BarcelonaCallingIn mid-September my first contemporary novel Barcelona Calling will be out.  It's scary. It's hard to write humor.  People laugh in my presentations but speaking is a different medium from writing.  This is also a story from my imagination...all the characters lived first in my head instead of being part of a diary or a history book and I'm not sure I know how to do that.  My very fine editor at Zondervan, Sue Brower, suggested that I think of one of my historical characters and imagine that this character in Barcelona Calling is her descendant.  What a perfect suggestion!  Immediately, I knew who it would be. Someone just a little neurotic, a worrisome soul who is uncertain of what she really wants in life or how to get it.

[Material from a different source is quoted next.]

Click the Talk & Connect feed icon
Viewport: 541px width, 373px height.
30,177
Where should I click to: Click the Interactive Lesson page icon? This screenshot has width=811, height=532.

I may have a contest to see if my readers can discover which character Annie Shaw's ancestor might be.  In  Barcelona Calling, Annie Shaw is a writer who confuses fulfillment with fame.  I wanted this book to be called Oprah Doesn't Know My Name but due to trademark and other issues it was a no go.  Still, I hope it's a journey of insight about discovering what really matters in our lives and having the courage to act on that.  And yes, Barcelona, Spain plays a part in it...as do Milwaukee and Chicago and Annie's sister, cousin and friends.  And there's a dog.  And a cat. An Ex and a future guy. And food. All the ingredients for success -- or at least a great summer.  Wishing you both.